ACT leader David Seymour says no Epsom deal has been made with the National Party ahead of this year's election.
Usually parties only make it into Parliament if they get more than 5 percent of the vote, but a quirk in MMP means any party that wins a seat - even if it's just one - is allowed to bring in more MPs if they get at least 1.2 percent of the vote.
In recent elections, National and ACT's arrangement in the wealthy Epsom electorate has evolved from an implied endorsement to a direct one, with the former hoping the latter can bring in a few extra MPs.
But Mr Seymour told The Nation on Saturday says nothing's been planned for this year's vote.

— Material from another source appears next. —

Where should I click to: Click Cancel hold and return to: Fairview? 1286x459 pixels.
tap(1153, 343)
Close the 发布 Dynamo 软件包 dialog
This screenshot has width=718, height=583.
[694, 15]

"There's no such thing as a deal," he told host Lisa Owen. "You journalists love the idea that all the politicians make deals with each other."
Mr Seymour might need a reminder that in 2014, the two parties worked closely together - then-Prime Minister John Key even raised $20,000 for Mr Seymour's campaign. Mr Seymour said that didn't constitute any formal arrangement.
"That's not a deal - that's just their self-interest."
Whether it's a deal or not, Mr Seymour says he expects new Prime Minister Bill English to take a leaf out of Mr Key's book and give him the nod.
"I think they probably will."
The problem for ACT however is they failed to bring in any extra MPs in 2014, and polling suggest they won't this time either. But Mr Seymour isn't daunted.
"I think we're going to repeat our 2008 performance… five members of Parliament."
United Future's Peter Dunne hasn't extracted a promise from National they'll back him in Ohariu, however. A former Labour MP, Mr Dunne has stood alongside the National Government since it came to power in 2008.
But with the Green Party-Labour alliance meaning the Greens won't field a candidate in Ohariu, Mr Dunne could perhaps do with all the help he can get. Despite this, the veteran MP remains confident he'll pull through.
"All of the feedback I'm getting is a number of people are very unhappy about what's happening, and I'm getting more support now," he told The Nation.
He says an endorsement would be welcome, either way.
The Māori Party
The Māori Party's Te Ururoa Flavell says they've never made a deal with the National Party, despite the close bonds they've formed over the last nine years together in Government.
"We haven't had a chat about it," Mr Flavell said.
"It's our responsibility to convince our people that we are the right option for them, against a party that continually throws them under the bus - the one that's coloured in red."
He says while they're open to working with Labour if their policies work for Māori, Labour "have declared they don't want to work with us, which is a bit of a problem".
New Zealand First
If National can't get a majority with their traditional support partners, they may have to turn to New Zealand First, led by former National MP Winston Peters.
Mr Dunne says if that happens, he might bail.
"New Zealand First is a negative, disruptive force in New Zealand politics. The one certainty if you have NZ First is involved is it falls over."
Mr Seymour isn't keen to work with NZ First either.
"Winston Peters is New Zealand's longest-serving beneficiary, and our most expensive politician, our most expensive citizen in fact, so no way."
Mr Flavell says it depends on NZ First's policies, but is open to working with them.